This post aims to educate nurses on patient care following an operative procedure to insert a catheter into a vein or artery of the heart. The primary condition is the horizontal position of the patient, who must lie on his back for several hours. The patient, if necessary, should receive analgesics, and he is also allowed not to remain completely immobile to reduce discomfort. The patient’s medical history must be known to the practitioner in advance, and all necessary observations and medical measurements must be made on site. It is also required to find out whether the patient has complications after surgery, including vascular damage, hematomas or infection, in order to prevent negative consequences as soon as possible (Elgazzar and Keshk 104). The patient should be constantly checked on the cardiogram monitor, the puncture from the introduction of the catheter should be observed every half hour, and special analytical attention should be paid to each alarming symptom.
If a hematoma is determined, it is required to check the hematoma for pulse and aneurysms, increase the pressure of the bandage, and in the case of using heparin, cancel the medication.
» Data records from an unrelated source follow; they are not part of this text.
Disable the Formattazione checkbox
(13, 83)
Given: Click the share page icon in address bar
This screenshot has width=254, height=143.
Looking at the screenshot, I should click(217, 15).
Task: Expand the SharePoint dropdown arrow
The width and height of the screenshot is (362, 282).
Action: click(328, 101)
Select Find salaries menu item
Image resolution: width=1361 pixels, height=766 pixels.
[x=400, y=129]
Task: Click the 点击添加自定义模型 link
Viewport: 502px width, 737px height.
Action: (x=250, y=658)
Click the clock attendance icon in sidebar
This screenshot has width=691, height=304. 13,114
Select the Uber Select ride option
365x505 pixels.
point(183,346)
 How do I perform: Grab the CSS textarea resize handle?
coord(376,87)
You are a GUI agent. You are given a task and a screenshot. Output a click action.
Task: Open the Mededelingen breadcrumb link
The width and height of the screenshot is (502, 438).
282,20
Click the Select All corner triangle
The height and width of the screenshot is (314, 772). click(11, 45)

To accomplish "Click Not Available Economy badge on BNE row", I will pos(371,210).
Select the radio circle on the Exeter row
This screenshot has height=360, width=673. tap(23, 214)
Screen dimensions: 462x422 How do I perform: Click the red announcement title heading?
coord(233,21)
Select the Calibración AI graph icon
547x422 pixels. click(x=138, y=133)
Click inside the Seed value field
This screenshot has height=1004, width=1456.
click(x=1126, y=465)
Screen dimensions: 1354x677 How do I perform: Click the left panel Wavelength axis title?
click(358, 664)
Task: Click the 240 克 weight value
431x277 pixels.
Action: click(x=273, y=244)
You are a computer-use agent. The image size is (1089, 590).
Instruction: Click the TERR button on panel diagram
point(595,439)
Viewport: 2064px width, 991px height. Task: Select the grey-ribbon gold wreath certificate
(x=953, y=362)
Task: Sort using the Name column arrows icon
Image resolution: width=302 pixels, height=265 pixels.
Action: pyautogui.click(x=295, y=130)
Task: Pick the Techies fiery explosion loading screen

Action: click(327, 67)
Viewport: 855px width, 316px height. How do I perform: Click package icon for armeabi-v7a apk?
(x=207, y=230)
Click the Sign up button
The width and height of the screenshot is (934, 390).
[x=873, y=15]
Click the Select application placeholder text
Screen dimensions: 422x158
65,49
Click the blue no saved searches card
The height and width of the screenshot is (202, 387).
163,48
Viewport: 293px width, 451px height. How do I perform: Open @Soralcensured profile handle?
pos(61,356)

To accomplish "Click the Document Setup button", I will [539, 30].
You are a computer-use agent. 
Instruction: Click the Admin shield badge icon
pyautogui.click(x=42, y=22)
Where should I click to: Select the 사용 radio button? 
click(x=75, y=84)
Blood flow can also be stopped by raising the patient’s arm and pushing near the puncture to achieve a blood stop within five minutes. Arrhythmia should be assessed as permanent or a new syndrome for the patient – its presence is determined by the evenness of the sinus wave on the electrocardiogram monitor. It is not a rapidly reversible symptom and requires a doctor’s notice and immediate medical assistance. In the case of a stable condition of the patient, the nurse must conduct an examination and make a cardiogram on their own. The last alarming consequence of the introduction of a cardiovascular catheter may be the accumulation of blood in the retroperitoneal space, in which case the practicing doctor should be immediately notified.
Elgazzar, S. E., & Keshk, L. I. (2018). “Effect of a construction educational protocol on nurses’ knowledge, performance and its effect on patient satisfaction undergoing cardiac catheterization.” International Journal of Advanced Nursing Studies, vol. 7, no.2, pp. 100-106.